++++ Provided records ++++

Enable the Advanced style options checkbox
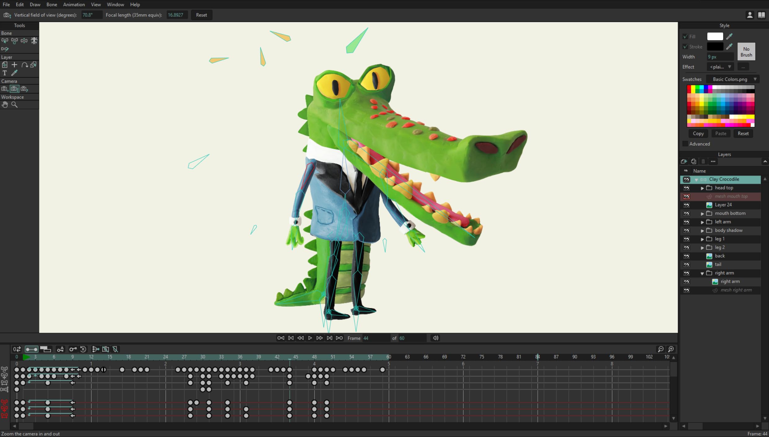769x437 pixels. click(685, 144)
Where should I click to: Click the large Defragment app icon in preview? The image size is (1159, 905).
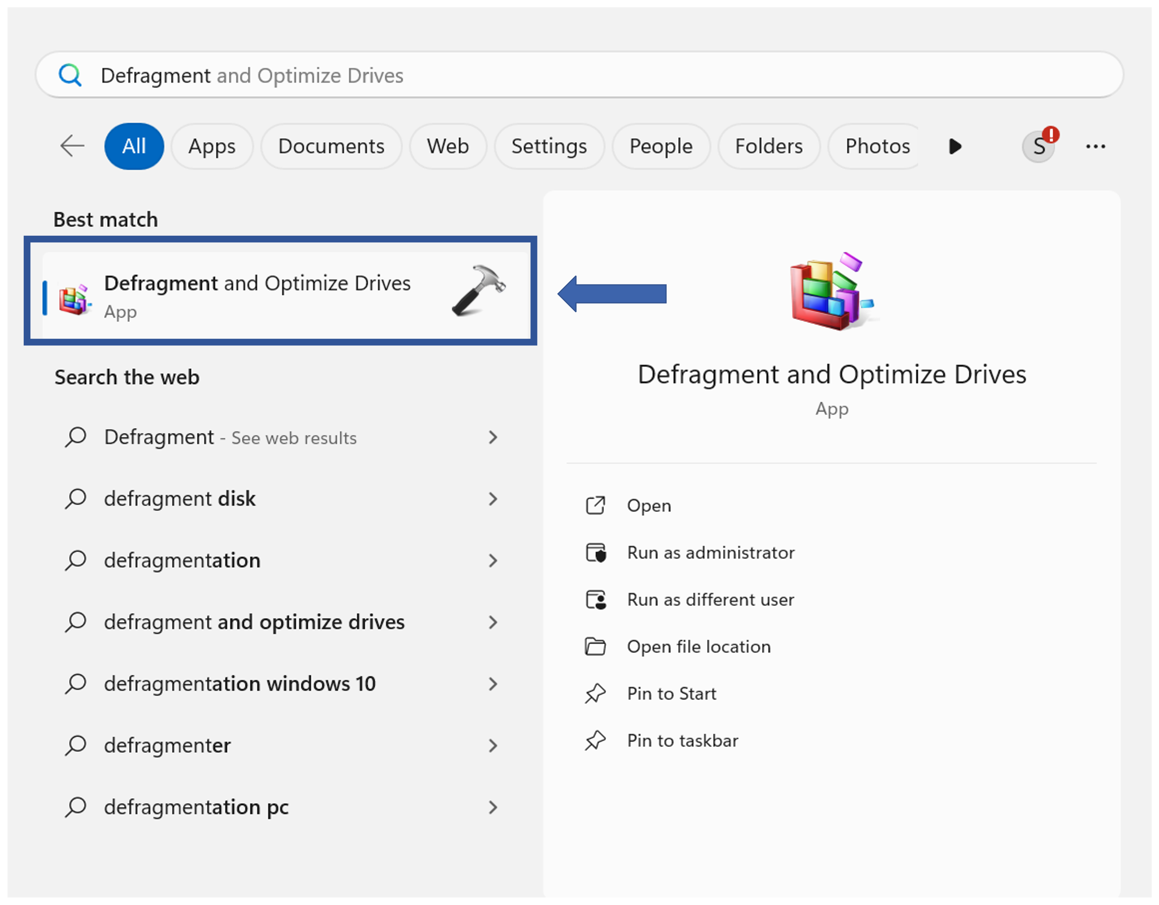pos(831,292)
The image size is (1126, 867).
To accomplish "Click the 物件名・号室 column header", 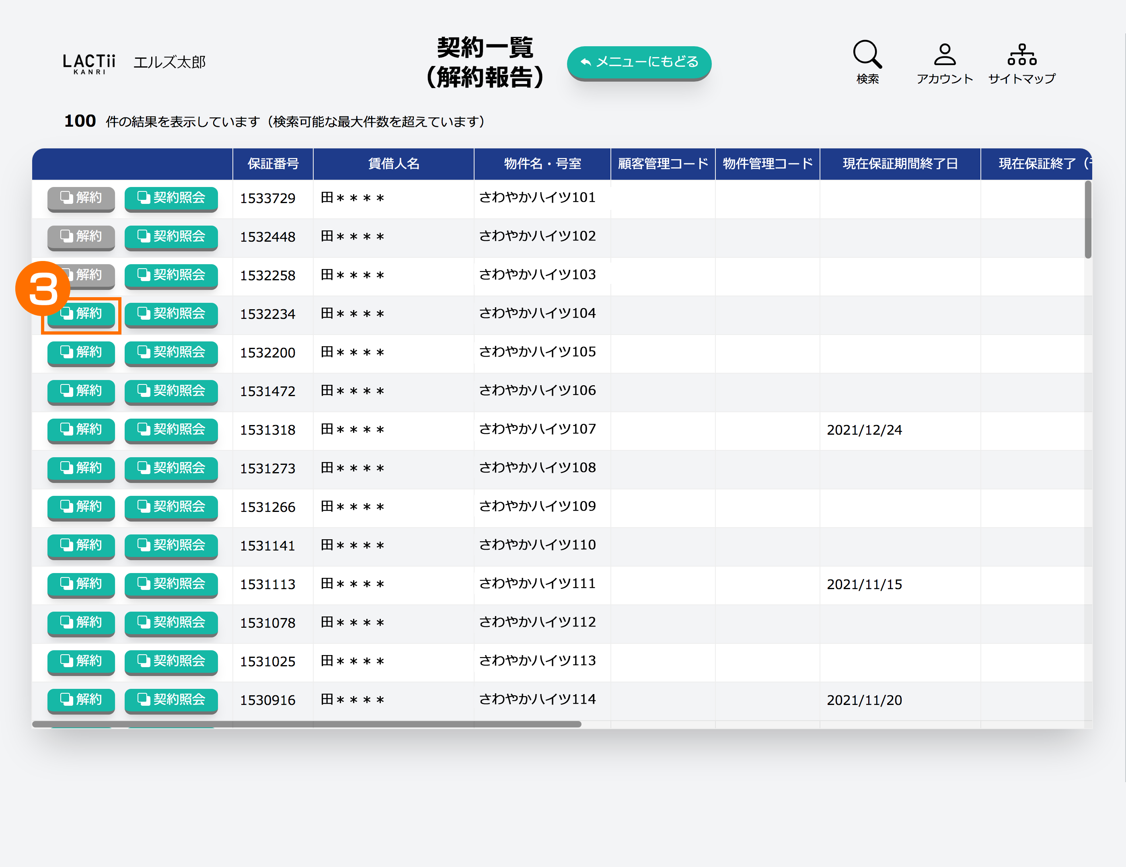I will [x=542, y=164].
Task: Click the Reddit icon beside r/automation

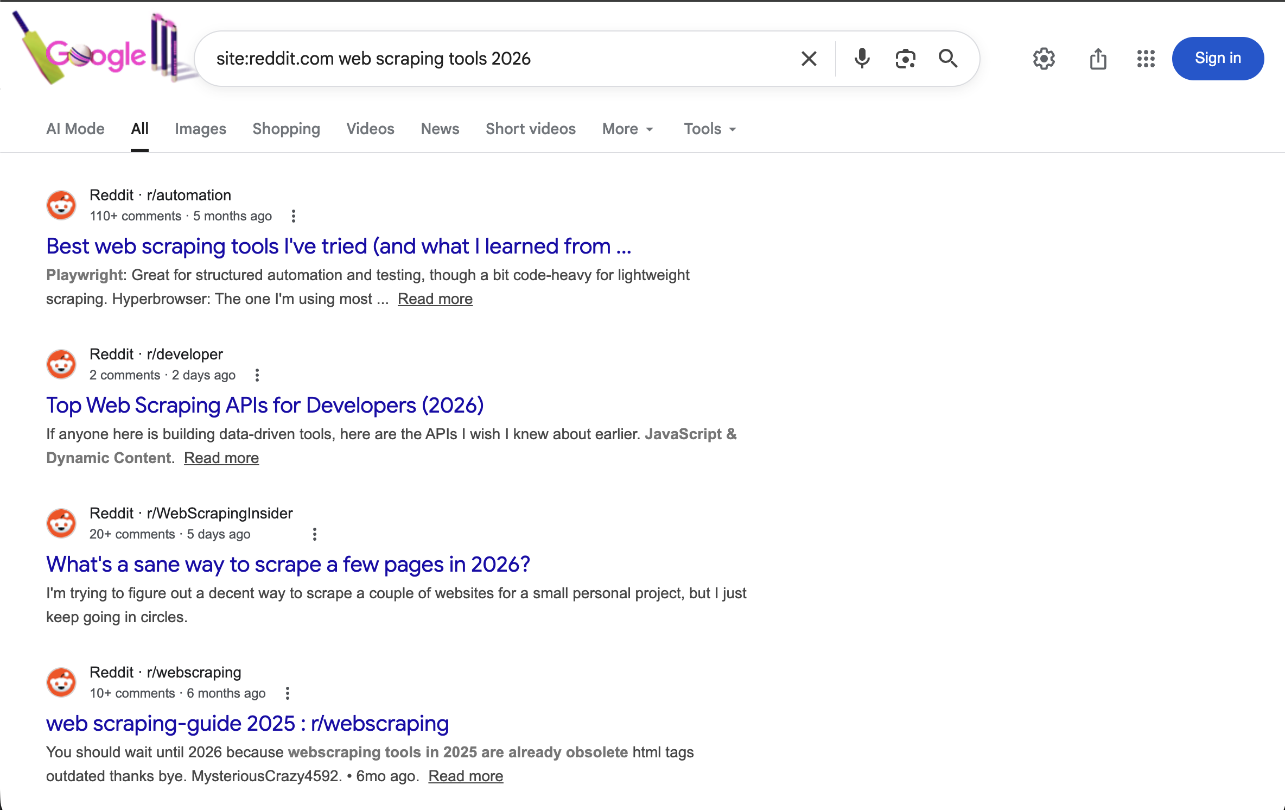Action: (x=61, y=205)

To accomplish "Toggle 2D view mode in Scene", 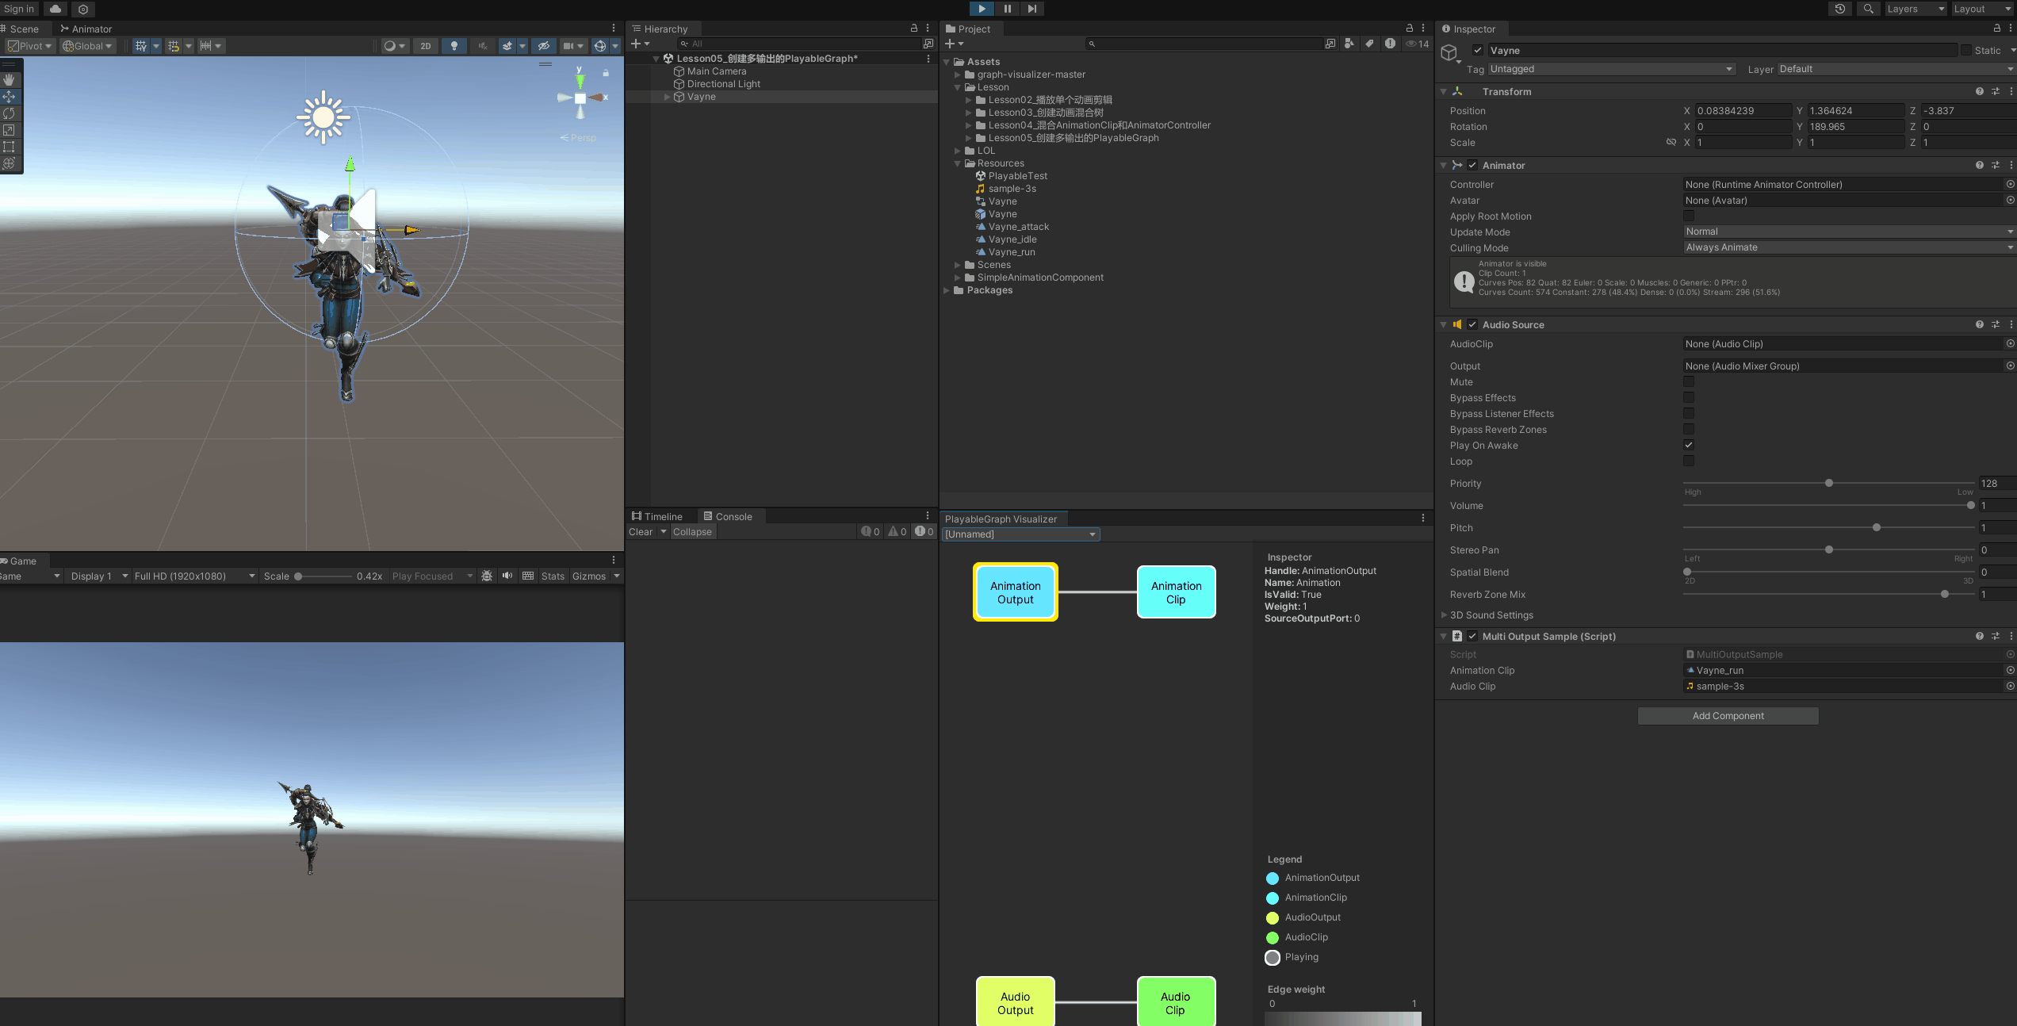I will coord(426,46).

++++

• _Exercise directions_: Please return only the lines from the top of the data through the line with "The image size is (1126, 867).", exactly as written, and drop every picture.

• _Answer for the task_:
Enable the Advanced style options checkbox
769x437 pixels. click(685, 144)
Where should I click to: Click the large Defragment app icon in preview? The image size is (1159, 905).
pos(831,292)
The image size is (1126, 867).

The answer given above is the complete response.